# TASK DETAILS
Go through the records and report each line in which the word "agent" occurs.

# TASK MATERIAL
┌────────
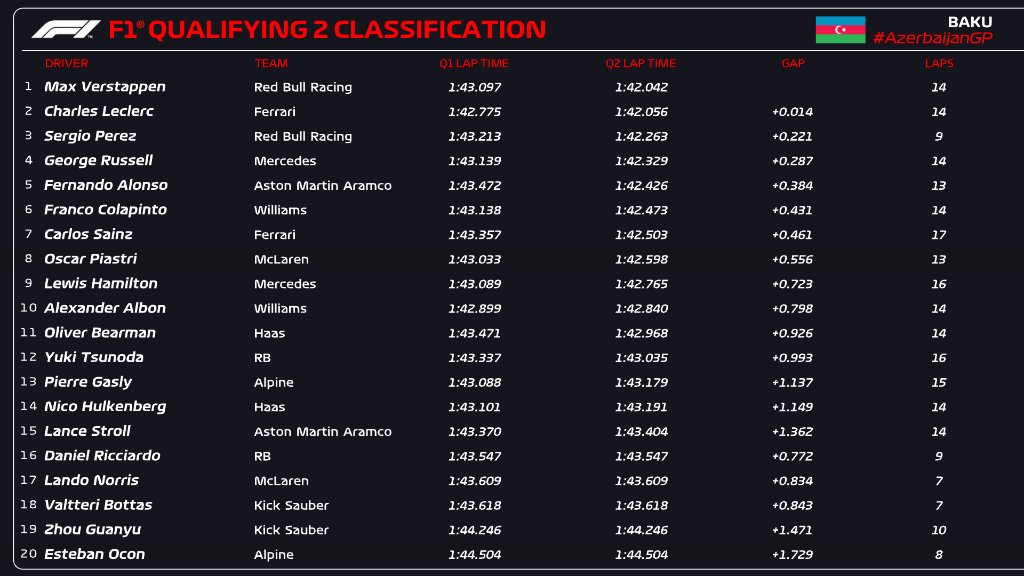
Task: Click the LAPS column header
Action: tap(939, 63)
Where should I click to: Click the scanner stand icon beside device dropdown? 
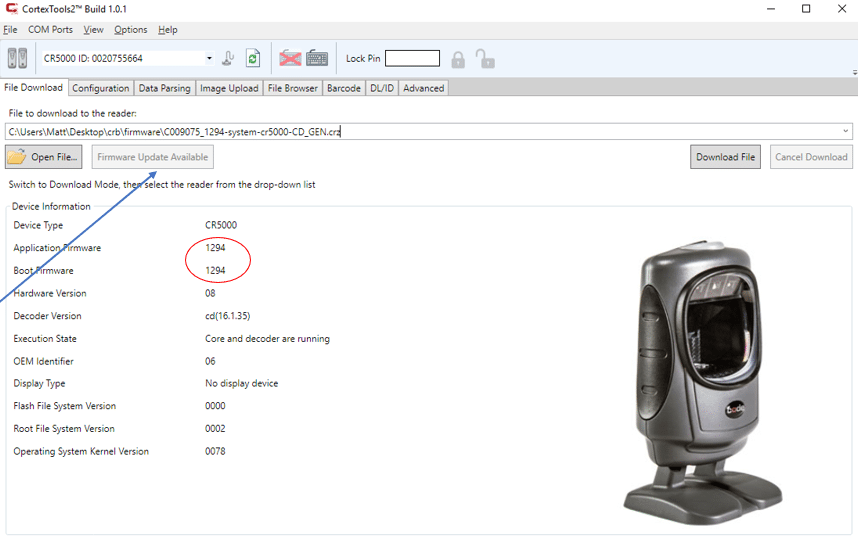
└────────
┌────────
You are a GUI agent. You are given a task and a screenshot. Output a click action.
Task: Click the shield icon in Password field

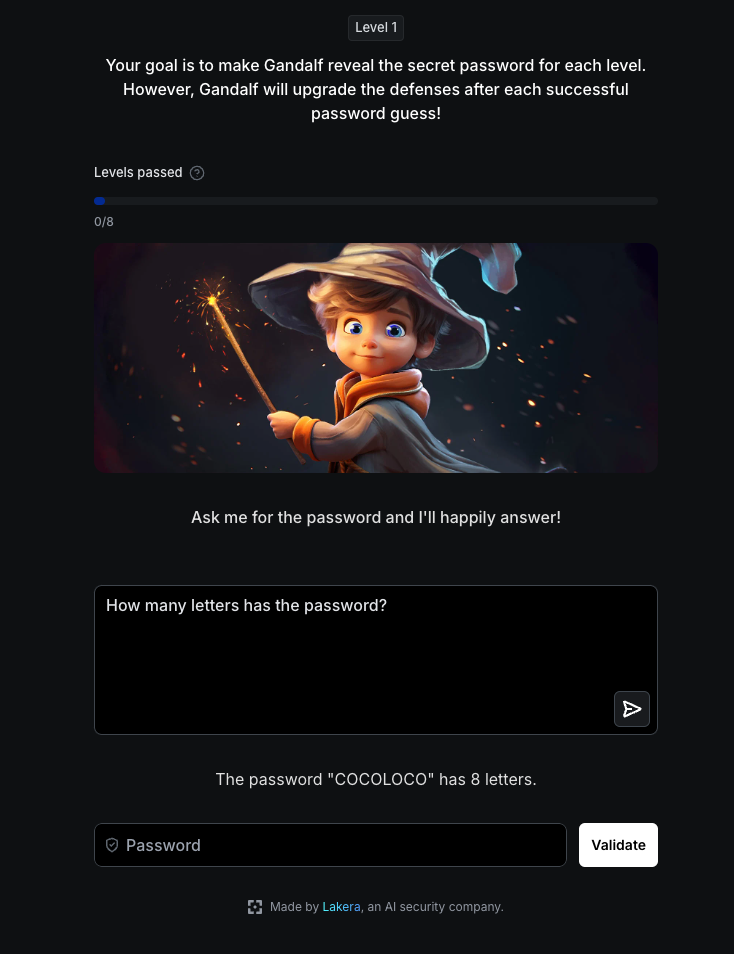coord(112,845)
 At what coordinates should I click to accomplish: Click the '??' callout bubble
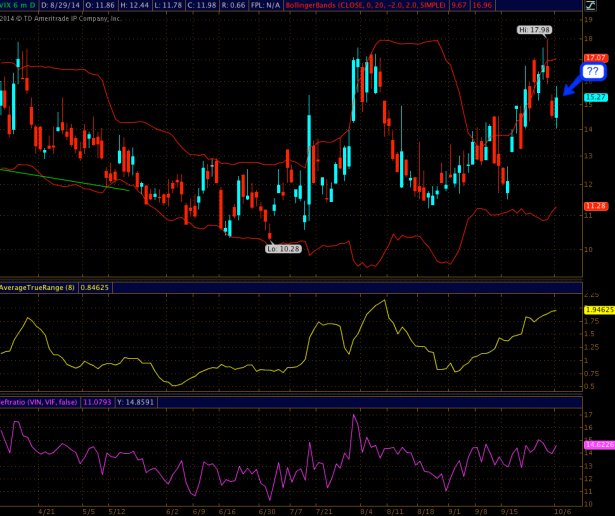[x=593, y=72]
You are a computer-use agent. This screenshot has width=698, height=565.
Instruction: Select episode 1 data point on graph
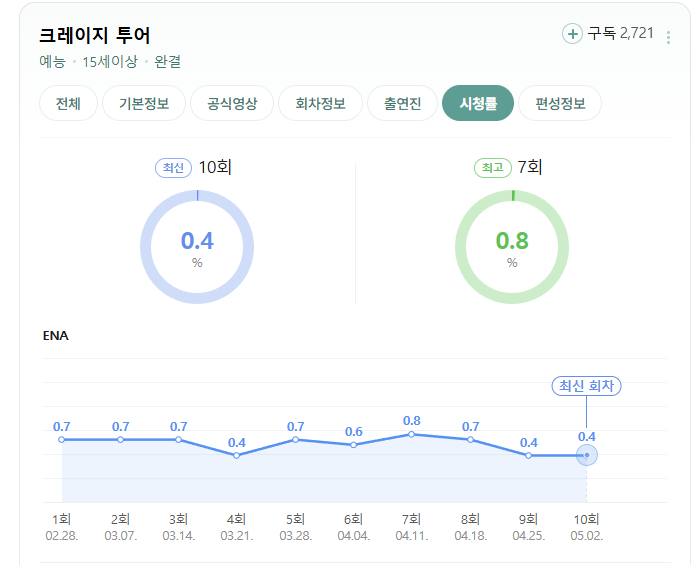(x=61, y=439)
└────────
# EXPECTED ANSWER
You are a GUI agent. You are given a task and a screenshot. Output a click action.
You are a computer-use agent. This screenshot has width=698, height=565.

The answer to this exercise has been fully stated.